Member of the Malacca State Legislative Assembly for Durian Tunggal
- Incumbent
- Assumed office 20 November 2021
- Preceded by: Mohd Sofi Abdul Wahab (PH–AMANAH)
- Majority: 559 (2021)

Personal details
- Party: United Malays National Organisation (UMNO)
- Other political affiliations: Barisan Nasional (BN)

= Zahari Abd Khalil =

Malaysian politician

Zahari bin Abd Khalil is a Malaysian politician who served as Deputy Member of the Malacca State Executive Council (EXCO) in the Barisan Nasional (BN) state administration under Chief Minister Ab Rauf Yusoh and Member Hameed Mytheen Kunju Basheer since April 2023. He has also served as Member of the Malacca State Legislative Assembly (MLA) for Durian Tunggal since November 2021.

== Political career ==
=== Candidate for the Malacca State Legislative Assembly (2021) ===
In the 2021 state election, Zahari Abd Khalil made his electoral debut after being nominated by BN to contest for the Durian Tunggal state seat. Zahari is contesting against Mohd Sofi Abdul Wahab of Pakatan Harapan, Ja'afar Othman of Perikatan Nasional and Independent candidate Mohd Erfan Mahrilar. He won the seat by gaining 3,663 votes with the majority of 559.

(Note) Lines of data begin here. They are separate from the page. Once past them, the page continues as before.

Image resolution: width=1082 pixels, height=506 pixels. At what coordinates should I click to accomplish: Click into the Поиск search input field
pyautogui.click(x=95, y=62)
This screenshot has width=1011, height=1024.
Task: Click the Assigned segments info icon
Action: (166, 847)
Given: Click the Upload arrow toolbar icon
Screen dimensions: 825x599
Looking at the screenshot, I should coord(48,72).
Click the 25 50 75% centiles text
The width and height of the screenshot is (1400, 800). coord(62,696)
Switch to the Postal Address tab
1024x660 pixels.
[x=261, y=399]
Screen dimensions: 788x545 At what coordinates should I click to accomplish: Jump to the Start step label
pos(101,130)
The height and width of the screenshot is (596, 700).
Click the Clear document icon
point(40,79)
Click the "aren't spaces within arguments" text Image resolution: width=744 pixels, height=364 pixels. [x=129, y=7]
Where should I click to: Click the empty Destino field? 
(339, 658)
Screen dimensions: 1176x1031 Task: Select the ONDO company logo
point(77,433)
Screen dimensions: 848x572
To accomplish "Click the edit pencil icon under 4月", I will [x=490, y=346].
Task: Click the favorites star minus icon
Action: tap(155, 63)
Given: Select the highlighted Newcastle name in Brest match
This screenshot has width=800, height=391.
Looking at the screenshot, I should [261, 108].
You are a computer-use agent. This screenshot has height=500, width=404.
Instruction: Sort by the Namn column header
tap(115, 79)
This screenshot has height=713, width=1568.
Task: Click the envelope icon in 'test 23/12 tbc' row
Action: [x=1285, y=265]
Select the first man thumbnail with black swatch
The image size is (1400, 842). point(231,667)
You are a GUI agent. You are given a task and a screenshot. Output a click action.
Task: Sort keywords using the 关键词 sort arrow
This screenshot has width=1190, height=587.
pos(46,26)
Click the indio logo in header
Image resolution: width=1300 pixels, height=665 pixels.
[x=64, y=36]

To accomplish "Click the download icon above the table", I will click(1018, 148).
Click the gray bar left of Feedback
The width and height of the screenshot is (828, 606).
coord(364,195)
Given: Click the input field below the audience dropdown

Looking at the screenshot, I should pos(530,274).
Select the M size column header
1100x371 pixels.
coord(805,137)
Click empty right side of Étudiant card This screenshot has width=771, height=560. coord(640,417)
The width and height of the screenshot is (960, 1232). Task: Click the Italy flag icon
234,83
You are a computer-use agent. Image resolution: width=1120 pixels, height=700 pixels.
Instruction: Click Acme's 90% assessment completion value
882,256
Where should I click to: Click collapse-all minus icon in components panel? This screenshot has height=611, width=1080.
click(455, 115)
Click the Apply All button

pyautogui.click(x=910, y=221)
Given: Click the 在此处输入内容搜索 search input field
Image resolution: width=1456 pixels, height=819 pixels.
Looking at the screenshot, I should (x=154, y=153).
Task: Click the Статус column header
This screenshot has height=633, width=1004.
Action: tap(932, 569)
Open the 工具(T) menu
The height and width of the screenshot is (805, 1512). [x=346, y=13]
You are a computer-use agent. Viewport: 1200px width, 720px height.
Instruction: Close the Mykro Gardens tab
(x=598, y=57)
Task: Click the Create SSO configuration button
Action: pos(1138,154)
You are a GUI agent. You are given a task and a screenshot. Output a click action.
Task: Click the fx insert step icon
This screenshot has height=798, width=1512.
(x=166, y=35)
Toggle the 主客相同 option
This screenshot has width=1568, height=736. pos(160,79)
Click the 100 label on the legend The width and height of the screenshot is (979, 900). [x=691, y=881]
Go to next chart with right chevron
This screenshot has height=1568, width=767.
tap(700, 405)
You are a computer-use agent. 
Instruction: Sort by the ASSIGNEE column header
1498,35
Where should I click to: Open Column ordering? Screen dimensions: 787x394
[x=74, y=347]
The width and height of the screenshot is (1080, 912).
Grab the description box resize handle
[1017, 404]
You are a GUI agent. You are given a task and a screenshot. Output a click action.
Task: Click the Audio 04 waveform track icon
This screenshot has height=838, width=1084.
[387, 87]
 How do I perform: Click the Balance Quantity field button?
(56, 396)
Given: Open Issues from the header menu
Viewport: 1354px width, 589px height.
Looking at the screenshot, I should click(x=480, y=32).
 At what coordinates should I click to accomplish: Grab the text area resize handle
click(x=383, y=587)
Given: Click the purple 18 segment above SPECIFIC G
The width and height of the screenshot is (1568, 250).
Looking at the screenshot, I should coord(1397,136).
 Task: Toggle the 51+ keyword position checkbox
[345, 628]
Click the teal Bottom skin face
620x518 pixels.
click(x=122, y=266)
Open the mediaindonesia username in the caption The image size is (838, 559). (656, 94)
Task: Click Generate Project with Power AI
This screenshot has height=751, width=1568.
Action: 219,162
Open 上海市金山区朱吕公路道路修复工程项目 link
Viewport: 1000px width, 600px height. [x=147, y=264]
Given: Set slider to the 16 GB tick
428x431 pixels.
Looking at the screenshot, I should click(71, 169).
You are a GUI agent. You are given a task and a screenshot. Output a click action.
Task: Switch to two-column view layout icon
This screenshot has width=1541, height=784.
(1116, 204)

=== Deputy Member of the Malacca State Executive Council (2023) ===
On 6 April 2023, Zahari Abd Khalil was appointed by Chief Minister Ab Rauf as Deputy EXCO Member in charge of Works, Infrastructure, Public Facilities and Transport, deputising for EXCO Member Hameed Mytheen Kunju Basheer.

== Election results ==

Malacca State Legislative Assembly
| Year | Constituency | Candidate |  | Votes | Pct | Opponent(s) |  | Votes | Pct | Ballots cast | Majority | Turnout |
| 2021 | N09 Durian Tunggal |  | Zahari Abd Khalil (UMNO) | 3,663 | 40.55% |  | Mohd Sofi Abdul Wahab (AMANAH) | 3,104 | 34.36% | 9,267 | 559 | 69.61% |
|  | Ja'afar Othman (PAS) | 2,208 | 24.44% |
|  | Mohd Erfan Mahrilar (IND) | 58 | 0.64% |

== Honours ==
- Malacca
  - Companion Class II of the Exalted Order of Malacca (DPSM) – Datuk (2024)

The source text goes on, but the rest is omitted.